The Kuykendalls spent months filing information requests and even enlisting their member of Congress to find out what had happened.
'It's upsetting because you want to know what happened to your child. You want to know how to help them,' Kaitlin Kuykendall told Task & Purpose. '[My daughter] wouldn't sleep with a blanket anymore. She had all these triggers which I had no idea where they were coming from because we weren't being told what happened to her specifically.'
Eventually, the Kuykendalls were provided a copy of the Navy's investigation into the report and video footage through information requests, which answered their questions.
But according to a Department of Defense Inspector General report released this week, keeping parents in the dark about incidents at daycare was part of the system.
'Parents or legal guardians may not be aware of the specifics of the alleged abuse or neglect of their child, thereby limiting the potential actions they can take to address the allegation,' the IG said in its report.
The Inspector General found that DoD policies on suspected child abuse or neglect at CDCs lack 'uniform requirements' for each of the services on the types of communication, notification timeframes, what information should be shared, and management of notification files.
Kaitlin Kuykendall said the report was not surprising because 'we lived that.' She was the one to bring her suspicions to the CDC director and didn't find out that there were three CDC employees involved in her daughter's abuse.
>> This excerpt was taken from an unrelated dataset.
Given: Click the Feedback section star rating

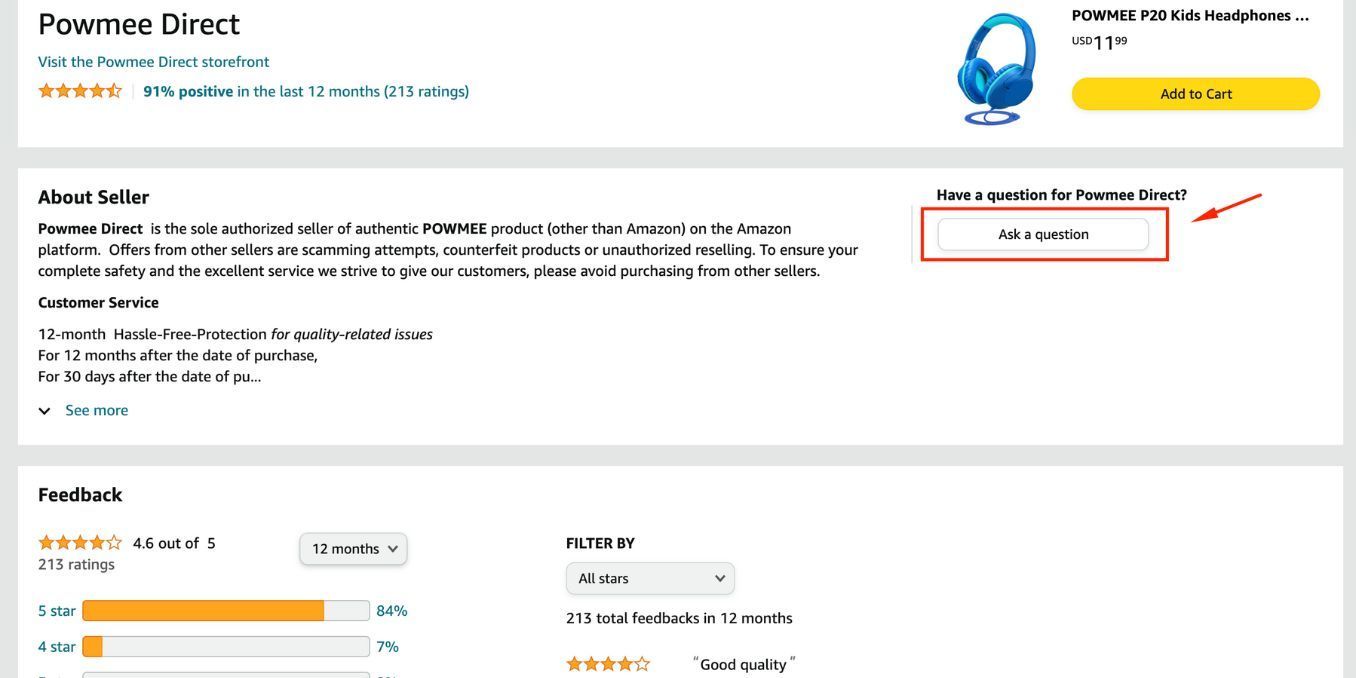Looking at the screenshot, I should (80, 543).
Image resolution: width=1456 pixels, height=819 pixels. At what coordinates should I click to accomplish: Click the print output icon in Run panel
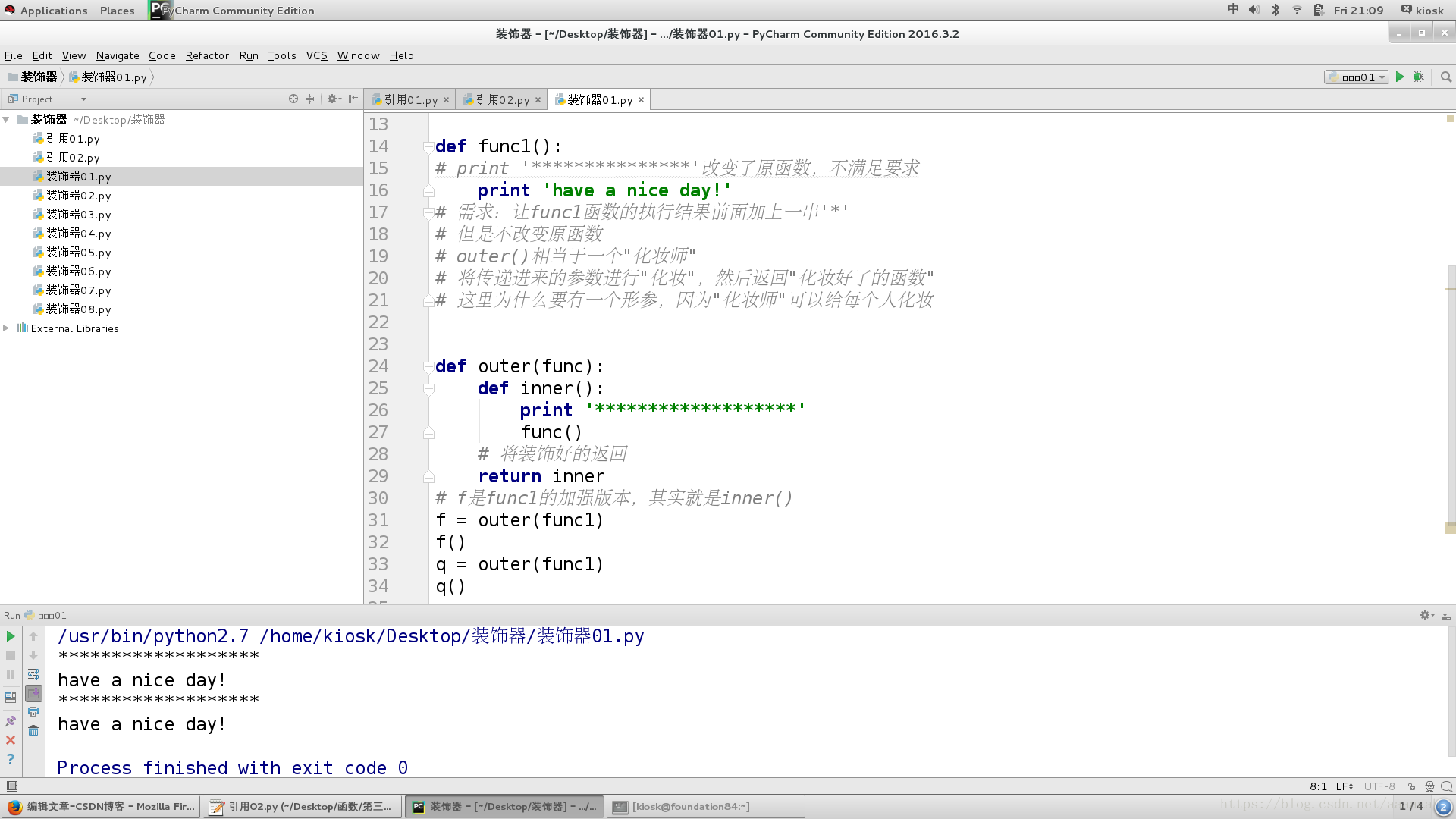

In January 2024, two out of three of the Ford Island CDC daycare workers involved in the incident were found guilty of third-degree assault, according to Hawaii court records.
While the IG found huge holes in how each military service handles reports of abuse, a major policy overhaul will come from the IG's findings. The acting under secretary of defense for personnel and readiness told the IG that an updated policy with specifics on identification, notification, and reporting abuse allegations to parents or guardians will be issued by Sept. 30, 2025.
According to the IG, the Chief of Naval Personnel said the service would revise and reissue policies with detailed notification guidance for parents and guardians.
Joint Base Pearl Harbor-Hickam officials did not immediately respond to requests for comment.
The IG also reported that during their evaluation, the Department of Defense established a policy in December 2024 requiring that CDCs and base officials inform parents or guardians of suspected child abuse or neglect – an issue that was raised by a mother alleging child abuse at Army War College's Carlisle Barracks daycare in Pennsylvania. The mother told Task & Purpose in January 2024 that she watched as her child's behavior 'started regressing at a rapid rate' within the first 10 days of attending the daycare.
Again, the parents later learned that CDC officials suspected or even knew of abuse, but did not inform them.
'The CDC knew our preschooler was actually penetrated three to four times in a 48-hour period and they allowed us to drop off our child the following morning like nothing happened, a full 24 hours later,' the mother said at the time.
Army officials in that case said that they followed Army procedures for handling problematic sexual behavior involving children and Pennsylvania reporting laws — procedures the IG says should be improved and brought in line with the other services.
'Had I known what I know now I would have never put her in a situation like that because it seems so unfair to families and to the children especially and it just doesn't create a safe environment,' Kaitlin Kuykendall said. 'I'm glad that this IG report came out and it brought up these concerns and flagged them because these are things that people just think naturally are happening. But not having that policy in place is alarming.'
A second IG report on military CDCs will review the military services' implementation of those policies and whether abuse allegations were addressed and appropriately communicated at select CDCs.
Kaitlin Kuykendall said the second IG review is supposed to include the Ford Island CDC. IG officials would not comment on the contents of the upcoming report and did not have information on when it would be released.